## Goal of the exercise
Nothing but the lines from the one containing "Viewport: 262px width, 231px height." through the last line of the data below should be returned, each exactly as it stands, pictures excluded.

____

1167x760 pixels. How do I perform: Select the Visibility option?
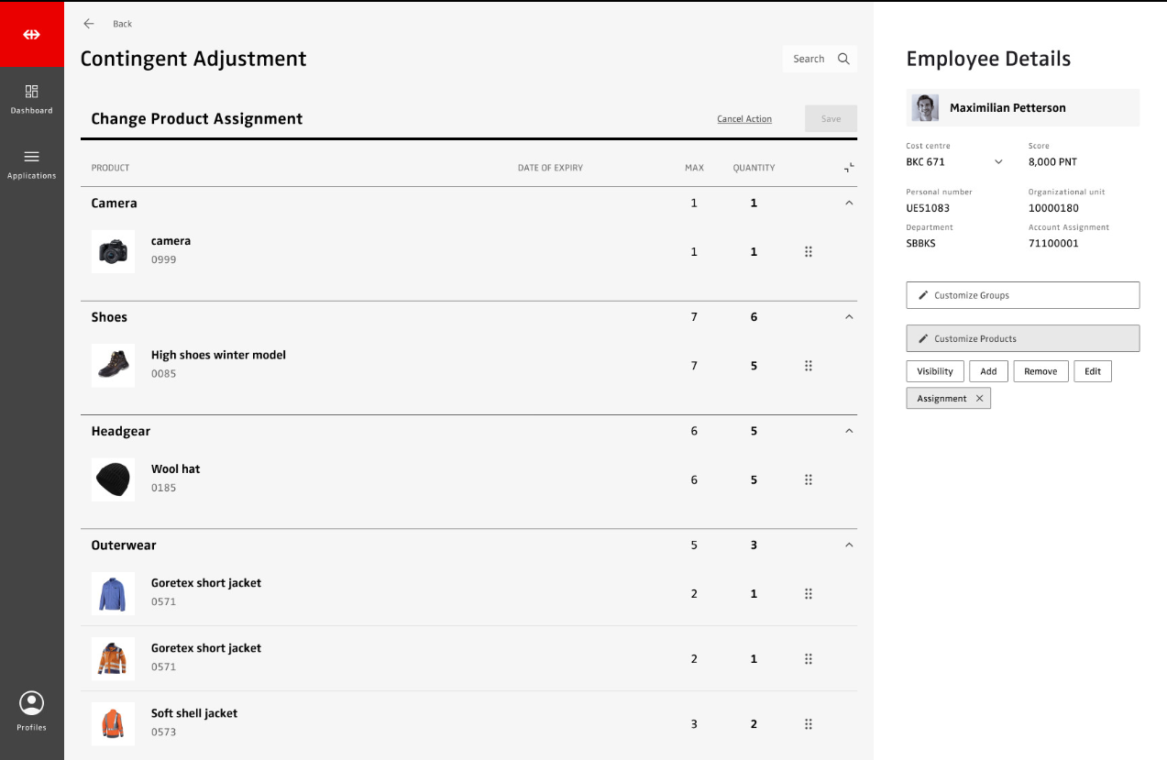(x=935, y=371)
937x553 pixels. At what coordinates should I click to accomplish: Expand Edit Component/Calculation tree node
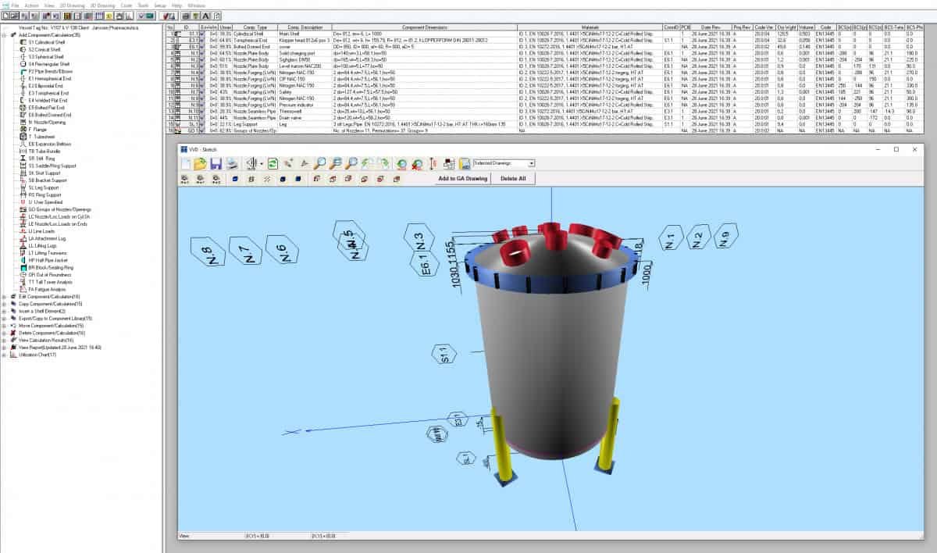(x=5, y=297)

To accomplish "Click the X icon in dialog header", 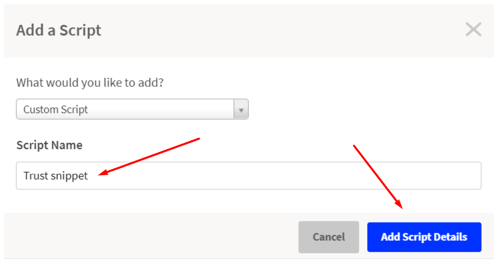I will tap(473, 30).
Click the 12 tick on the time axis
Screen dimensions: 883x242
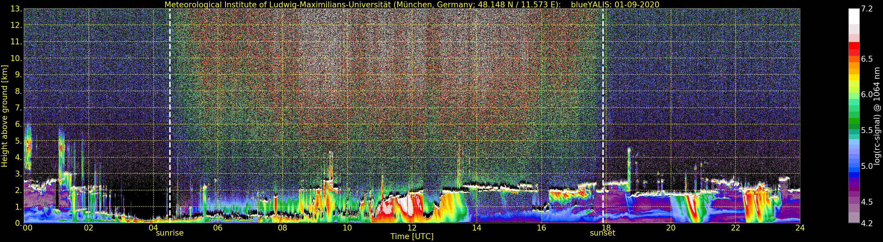pyautogui.click(x=412, y=228)
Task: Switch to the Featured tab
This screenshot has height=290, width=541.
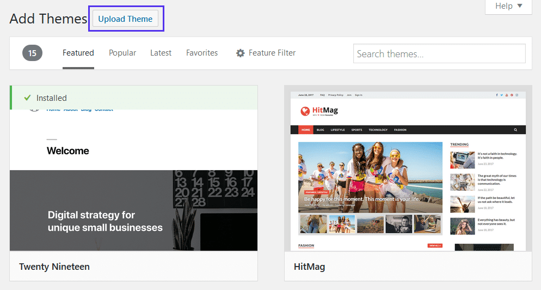Action: point(78,53)
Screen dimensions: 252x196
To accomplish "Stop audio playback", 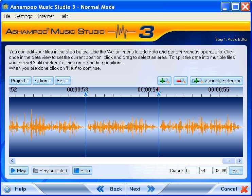I will [x=82, y=170].
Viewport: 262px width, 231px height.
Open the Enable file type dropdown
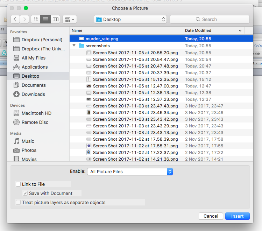point(130,172)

____

## Written solution
Viewport: 262px width, 231px height.
Open the Enable file type dropdown
point(130,172)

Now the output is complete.